North Korea denies Sony attack, remains a suspect

This week a North Korean diplomat denied the hacker attack suspected of being launched by Pyongyang late last month. North Korea has been a primary suspect for the attack since it was launched. Before the attack, North Korean government officials denounced the Sony-made film "The Interview" on grounds that it made light of a proposed assassination of their leader, Kim Jong-Un. An anonymous source has come forth to suggest that United States National Security still considers North Korea a primary suspect in this matter.

Word comes from Rueters where their "U.S. national security source" spoke on condition of anonymity. This source suggested that North Korea is not the only suspect under investigation for this Sony hack.

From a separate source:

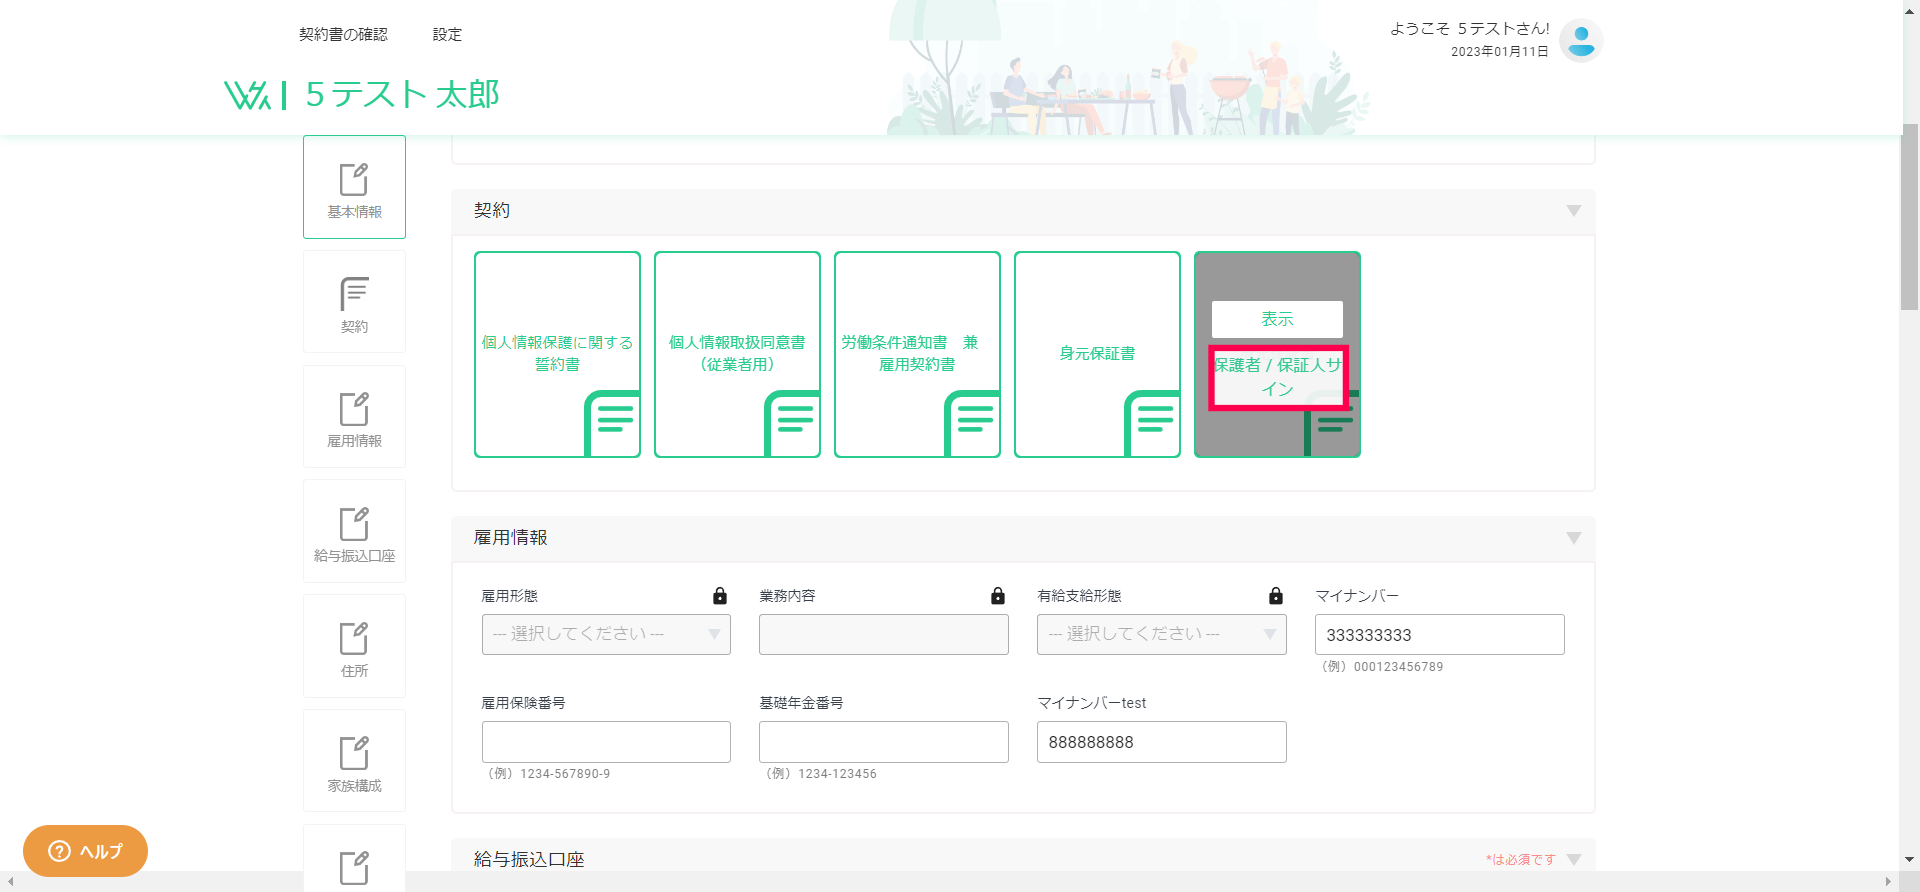Click 表示 button on hovered document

Meanwhile another anonymous source, this one a New York-based North Korean diplomat, spoke with the Voice of America broadcast network on the matter, saying "my country publicly declared that it would follow international norms banning hacking and piracy." He also suggested that this hacking allegation was "another fabrication targeting the country."

Sony remains on-track to screen "The Interview" early at their PlayStation Experience in Las Vegas this Saturday. Have a peek at the full schedule for the PlayStation Experience right this minute – "The Interview" is not included in live streaming event series.

Sony appears to be on-track for releases of films – even films leaked as a result of this hack – and went on to announce their new James Bond movie SPECTRE this week.